Feb
06
    
Clam International by Anna Gyorgy

Clam International: Inspiration and Solidarity
by Anna Gyorgy

Even before the age of international listserves and multilingual websites, we had  international connections and cooperation, but they were more physical. We went there, they came here, lugging suitcases full of local leaflets and posters to trade. We felt deeply that we needed each other, for information, inspiration, and mutual  support.

The Clamshell Alliance’s strategy of direct action through non-violent site occupation was inspired by local residents living near the small German town of Wyhl on the Rhine River, near the French border. In 1975 their emergency sit-in blocking bulldozers from clearing a planned reactor site turned into an eight-month occupation. The reactor project was delayed, then cancelled. Victory was due to the public opposition which spread from the local community to universities and cities across the country. We were lucky that two western Massachusetts activists visited Wyhl and brought the story back.

Helen Caldicott from Australia informed us of radiation’s health dangers, and the social and ecological costs of uranium mining, fuel processing and waste generation.
Japanese Buddhists joined our protests, making the link between
atomic weapons and power through their country’s history. Activists from France and Germany joined our demonstrations. Anti-nuclear posters from around the world reflected the variety of creative protest. We circulated them around New England as part of our safe energy poster show; they were a strong visual impression of the
international extent of resistance to atomic and support for a solar-based future.

One effect of this international cross-fertilization was that we could counter industry claims that nuclear waste and other aspects of nuclear development were no problem, having long been solved in other countries. We could say: “not true.” And that is still the case.

As in the US, much research was done internationally on the various
long and short-term impacts of atomic energy. There was legal and
direct citizen opposition. And there was research, analysis and
experimentation on the safe alternatives to nuclear power, starting
with use of local resources and conservation and efficiency. The
Austrian historian Robert Jungk in his book “The New Tyranny” showed
how the nuclear establishment wanted us to ‘trade our democratic
freedoms for the illusion of security.’ In accepting the Right
Livelihood award in 1986 he said: …”if the new movements for real
change are going to succeed they will have to turn the ‘longing for a
very different future’ into a loud and powerful ‘YES’.” The
international case for decentralized, democratic alternatives was
powerfully made by the German Green Party co-founder Petra Kelly.

A generation ago already, the accident at the Three Mile Island
nuclear plant in 1979 and the Chernobyl disaster in 1986 seemed to
seal the fate of atomic energy, the so-called “peaceful atom.”
However the nuclear industry is well-funded (with large government
subsidies), well organized and can bide its time.
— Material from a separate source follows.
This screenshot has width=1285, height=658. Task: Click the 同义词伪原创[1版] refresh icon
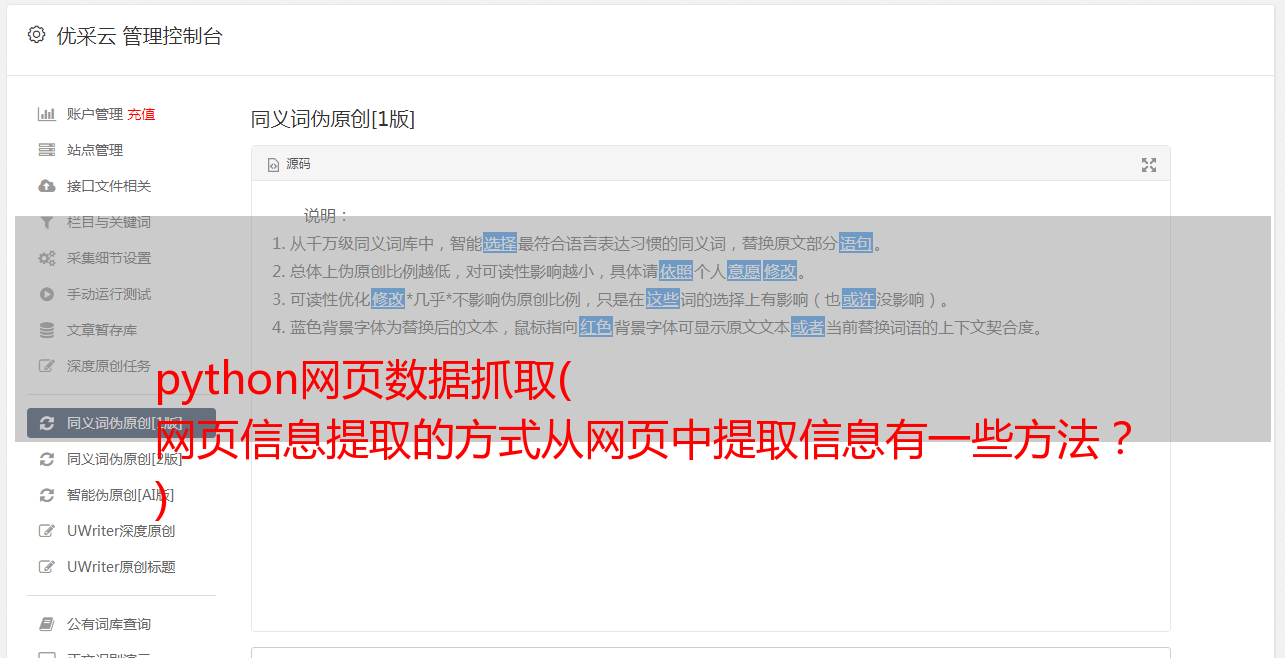pyautogui.click(x=46, y=423)
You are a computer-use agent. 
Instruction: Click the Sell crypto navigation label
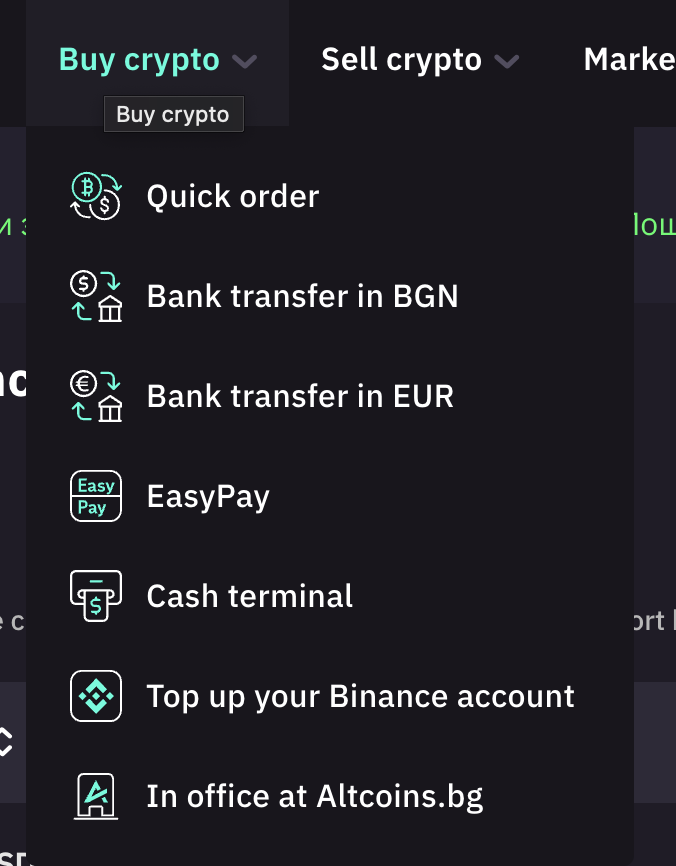401,60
Its members have
spent years working to extend reactor ‘lifetimes’ in the west, sell
reactors to China and other customers in Asia, and build the (false)
case that nuclear power is a solution to global warming.

Meanwhile the links made internationally during the 1870’s and 1980’s
have been carried on by hardy, underfunded souls at the World
Information Service on Energy, among others. See their website at:
http://www10.antenna.nl/wise/ to see the extent of safe energy action
worldwide, in the last century and today.